Text block:
....
The protagonist, Julien Sorel, is introduced as a nineteen-year-old with “hypocrisy” and “determination…to make his fortune…So the thing is: become a priest” (1, p. 22-23). His type of memory is highlighted:

“Julien possessed one of those stunning memories so often linked to stupidity. To win over Chélan, the old parish priest, on whom he saw very clearly his future depended, he had learned by heart the entire New Testament in Latin; he also knew Monsieur de Maistre’s On the Pope—and had no more belief in the one than in the other” (1, pp. 19-20).

In a recent post, I mentioned the well-known association between high hypnotizability and multiple personality. And in a number of past posts I have mentioned that persons with multiple personality may have the surprising combination of both unusually good memory and unusually bad memory; that is, generally superb memory (like Julien’s), but also the absentmindedness, amnesia, and memory gaps caused when one personality does not recall what happened when another personality was in control.

For example, that combination was true of Mark Twain, who was known for an excellent memory, but also remarkable episodes of absentmindedness. (To see past posts, search “absent-mindedness” and “memory gaps.”)

Is Stendhal’s narrator correct to link “those stunning memories” with, in some sense, “stupidity”? Yes. A classic paper on characteristics of highly hypnotizable persons describes such persons as having unusually good memory—sometimes verging on total recall—but also says that their memories tend to be rote, photographic, and uncritical (2).

In short, Julien is described as having the kind of memory found in highly hypnotizable persons. And persons with multiple personality usually have high hypnotizability. So Julien’s kind of memory raises the possibility of multiple personality.

But does the type of memory ascribed to Julien foreshadow what will happen later, or is it just narrative chit chat? I will keep reading.

1. Stendhal. The Red and the Black: A Chronicle of 1830. Translated by Burton Raffel. New York, The Modern Library, 2003.
2. Herbert Spiegel. “The Grade 5 Syndrome: The Highly Hypnotizable Person.” The International Journal of Clinical and Experimental Hypnosis. Volume XXII, Number 4, October 1974, pp. 303-319.
....
Excerpted records:
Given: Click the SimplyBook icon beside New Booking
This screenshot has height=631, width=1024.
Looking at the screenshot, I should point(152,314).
....
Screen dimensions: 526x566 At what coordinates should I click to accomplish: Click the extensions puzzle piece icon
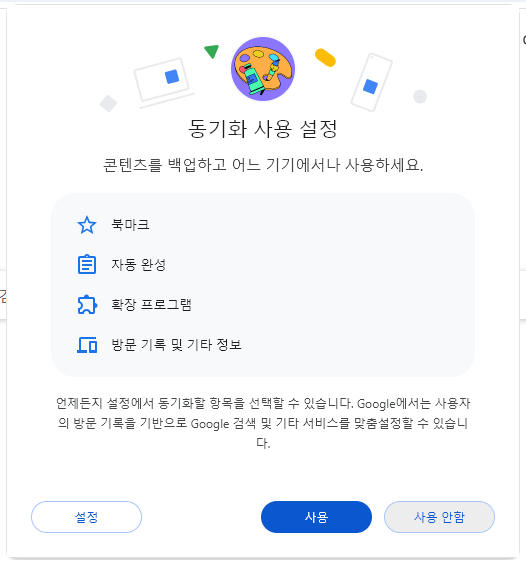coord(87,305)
....
Exercise requirements:
1. Answer these questions from the post about Julien Sorel:
(a) How old is Julien when he is introduced?
(b) What did Julien learn by heart to win over Chélan?
(c) Who is given as an example of someone with an excellent memory and remarkable episodes of absentmindedness?
2. Please summarize the post about Julien Sorel in two sentences.
3. Translate this sentence from the post about Julien Sorel into Spanish: "In short, Julien is described as having the kind of memory found in highly hypnotizable persons."

Activity answers:
1.
(a) Nineteen.
(b) The entire New Testament in Latin.
(c) Mark Twain.

2. Stendhal's narrator links Julien's stunning memory to stupidity, and a classic paper supports this by describing highly hypnotizable persons as having unusually good memories that tend to be rote, photographic, and uncritical. Because persons with multiple personality usually have high hypnotizability, Julien's kind of memory raises the possibility of multiple personality, though it is not yet clear whether this foreshadows later events.

3. En resumen, se describe a Julien como alguien que tiene el tipo de memoria que se encuentra en las personas altamente hipnotizables.